Diagnostican en Bacelona a un paciente de una enfermedad genética ultra rara de la que sólo se conocen 20 casos en el mundo

Esta enfermedad está caracterizada por rasgos autistas y dificultades en el lenguaje. Afecta a sólo 20 personas en todo el mundo, con lo que cada nuevo caso ayuda a delinear mejor esta enfermedad y abre las puertas a un mejor tratamiento.

Investigadores de la Universidad de Barcelona, del CIBERER y del Instituto de Investigación Sant Joan de Déu han identificado a un nuevo paciente de una enfermedad genética ultra rara, el síndrome de FOXP1, del que sólo se conocen unos veinte casos en todo el mundo y que se asocia a rasgos autistas.

Los investigadores han logrado el diagnóstico tras la secuenciación completa del exoma de un paciente con el síndrome FOXP1, una enfermedad ultra rara caracterizada por rasgos autistas y dificultades en el lenguaje que afecta a veinte personas en todo el mundo, con lo que cada nuevo caso ayuda a delinear mejor esta enfermedad y abre las puertas a un mejor tratamiento, además de ayudar a las familias a conectar entre ellas para compartir experiencias e información.

El estudio, que publica la revista 'Scientific Reports', ha sido realizado por un equipo científico liderado por Daniel Grinberg y Susana Balcells, del Grupo de Genética Molecular Humana de la Universidad de Barcelona, del Centro de Investigación Biomédica en Red de Enfermedades Raras (CIBERER) y del Instituto de Investigación Sant Joan de Déu. La primera firmante del artículo es Roser Urreizti, del mismo grupo de investigación, que también forma parte del Instituto de Biomedicina de la Universidad de Barcelona (IBUB).

Los investigadores han analizado el exoma de un hombre italiano de 30 años que originalmente tenía un diagnóstico como afectado del síndrome de Opitz C, otra enfermedad ultra rara que causa graves discapacidades en los afectados, aunque no se había encontrado ni el gen ni la mutación responsable de su patología.

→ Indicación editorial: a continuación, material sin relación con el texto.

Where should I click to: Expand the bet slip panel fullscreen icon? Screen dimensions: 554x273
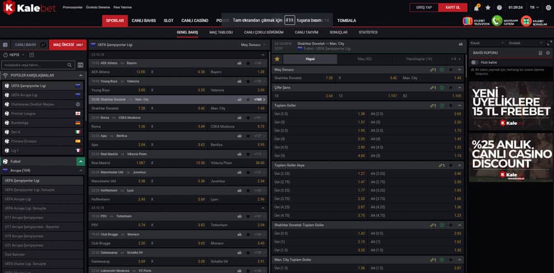point(549,43)
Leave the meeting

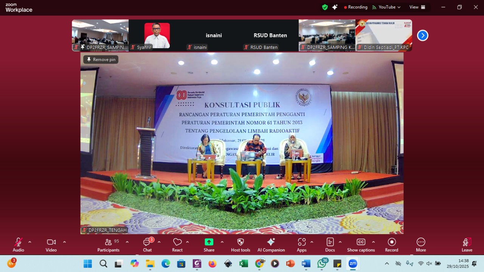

Mediante la secuenciación completa del exoma, los investigadores encontraron una mutación nueva -presente en el hijo pero no en los progenitores- en el gen FOXP1.

Según los investigadores, este paciente comparte muchos rasgos con el resto de los pacientes del síndrome de FOXP1, si bien, como en todas las patologías, cada persona es distinta. Los afectados por este síndrome ultra raro identificado en 2010 tienen en común las dificultades del comportamiento (dentro del espectro autista) y del lenguaje, muy marcadas en este paciente.

"Estamos muy contentos de haber podido dar respuesta a esta familia, que llevaba muchos años esperando a tener una idea clara de lo que le pasaba a su hijo. Disponer de un diagnóstico molecular firme permite a las familias conectar y compartir experiencias e información a través de redes sociales como Facebook o portales especializados como RareConect o Diseasemap, lo que es de gran valor para ellas", han subrayado Roser Urreizti, Daniel Grinberg y Susana Balcells.

Esta investigación forma parte del proyecto de búsqueda del gen responsable de la enfermedad en niños con diagnóstico inicial de Opitz C que ha sido financiado en parte gracias al micromecenazgo en la plataforma Precipita, el programa "300 exomas para elucidar enfermedades raras" del Centro Nacional de Análisis Genómico (CNAG) y los fondos de la tarjeta solidaria de CatalunyaCaixa conseguidos con el apoyo de la Associació Síndrome Opitz C. Este proyecto ya ha conseguido identificar la causa de la enfermedad en 10 de las 11 familias estudiadas.

En esta investigación, han colaborado Sarah Damanti (Universidad de Milán), Raúl Tonda (CNAG-Centre de Regulació Genòmica), John M. Opitz (Universidad de Utah) y Giovanni Neri (Universidad Católica del Sagrado Corazón de Italia).